How We Ruin Our Good Deeds - 30 Verses For 30 Days 3/30
Salamun alaykum, dear brothers and sisters, and welcome to the third Tafsir Clip of the month of Ramadan. Today Insha Allah, we will delve into a verse of the Qur'an that is situated in the third Juz of the Qur'an and that is verse 264 and 265 from Surat ul-Baqara. The verse starts out like this: "ya ayyuha alladeena amanu, la tubtilu sadaqatikum bi 'l-manni wa al-adha"(2:264). O you who believe do not take the Sadaqat that you give, the charity that you give or the good deeds that you do. Do not take them and ruin them, "bi 'l-manni wa al-adha", don't ruin them by constantly reminding the person that you did this good to going back to them and reminding them and telling them, hey, you remember I did this for you; "wa al-Adha" and bothering that individual after you have done good for them.
And then the verse continues: "kalladi yunfiku malahu ri'ya'a an-nas" (2:264), because the person who does this, he does a good deed and then he comes back and he ruins it, is like the person who does ri'ya. The person who does ri'ya, he thinks there is a good deed waiting for him on the Day of Judgment, but then when he shows up on the Day of Judgment, he finds that his good deed is nowhere to be found.
Now, this is a concept and an idea that can be implemented in so many different areas of our life. There are so many different situations where we might do something good and we put in time into it and we put effort into it. But after we are done with it, then the person who benefited from the good that we did, we start creating problems for them. Either, for example, we go back to them and we put them down, and we humiliate them, because of the help that they needed in a particular situation. Sometimes that happens. Sometimes al-adha happens you're nice to somebody, but then in other situations to the same person, you bother the person, or you annoy the person, or you have bad Akhlaq towards that same person.
Sometimes this happens, for example, a mother and a child or a father and their child. And this works both ways.
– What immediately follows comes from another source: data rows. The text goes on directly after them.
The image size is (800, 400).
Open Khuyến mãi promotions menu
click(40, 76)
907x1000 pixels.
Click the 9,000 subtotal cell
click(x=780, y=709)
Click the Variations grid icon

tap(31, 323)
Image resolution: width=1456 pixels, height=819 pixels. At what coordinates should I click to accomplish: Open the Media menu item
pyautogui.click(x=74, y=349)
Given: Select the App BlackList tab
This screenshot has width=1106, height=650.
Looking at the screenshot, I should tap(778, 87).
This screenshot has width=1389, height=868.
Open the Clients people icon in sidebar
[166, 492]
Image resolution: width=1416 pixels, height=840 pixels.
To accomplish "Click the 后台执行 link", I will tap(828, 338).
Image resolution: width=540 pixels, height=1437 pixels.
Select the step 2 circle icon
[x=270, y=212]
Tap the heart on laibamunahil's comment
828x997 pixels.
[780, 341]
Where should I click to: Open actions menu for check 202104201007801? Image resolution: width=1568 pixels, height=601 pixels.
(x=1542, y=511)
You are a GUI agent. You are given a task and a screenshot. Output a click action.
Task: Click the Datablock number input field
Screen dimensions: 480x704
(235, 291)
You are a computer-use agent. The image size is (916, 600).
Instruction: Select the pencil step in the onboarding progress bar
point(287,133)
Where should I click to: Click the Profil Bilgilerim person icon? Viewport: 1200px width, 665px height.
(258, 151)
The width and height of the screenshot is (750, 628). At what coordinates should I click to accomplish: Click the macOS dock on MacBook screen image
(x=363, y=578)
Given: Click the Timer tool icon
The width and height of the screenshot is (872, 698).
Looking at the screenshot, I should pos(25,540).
Maybe I do something for my mother or father, but then two days later I lose my temper with them. What I am doing here is I am taking that good deed that I had worked so hard for and I am ruining it. And I assume that that good deed is going to be waiting for me on the Day of Judgment, but because I ruined it with this other sin, for example, of yelling, shouting, bad Akhlaq lock, for example, then I've already ruined it and it doesn't show up for me on that day.
The analogy that the Qur'an gives is like a person who wants to take a seed and plant the seed. And when he wants to plant the seed, he thinks he put it in the ground and therefore it is going to be planted and it's going to remain for him, it is going to grow for him, it's going to show up for him on the Day of Judgment. But the Qur'an says this person because he did it with the wrong intention, in the case of ri'ya or he ruins it afterwards "bi 'l-manni wa al-adha", this it's like placing the seed on a rock and then a storm comes and before this seed can even be planted within the ground, it is swooped up in the air and it is gone. And when this person shows up on the Day of Judgment looking for his seed, aka his good deed, it is nowhere to be found.
But now verse 265 says if you do things with the right intention, then Allah Subhana wa Ta'ala will take that deed of yours and it is as if He has planted it in a place where it gets a lot of rain. So instead of it giving one reward for you, He doubles the rewards for you. Yes. It says it is like taking that seed and planting it in an area where it gets extra rain. It gets extra water.
Why? Because he did it with the right intention. So if we do things with the right intention, inshaAllah, they will show up for for us in the Day of Judgment. God forbid if we don't, it might look like we planted a seed, but in reality we never planted any seed.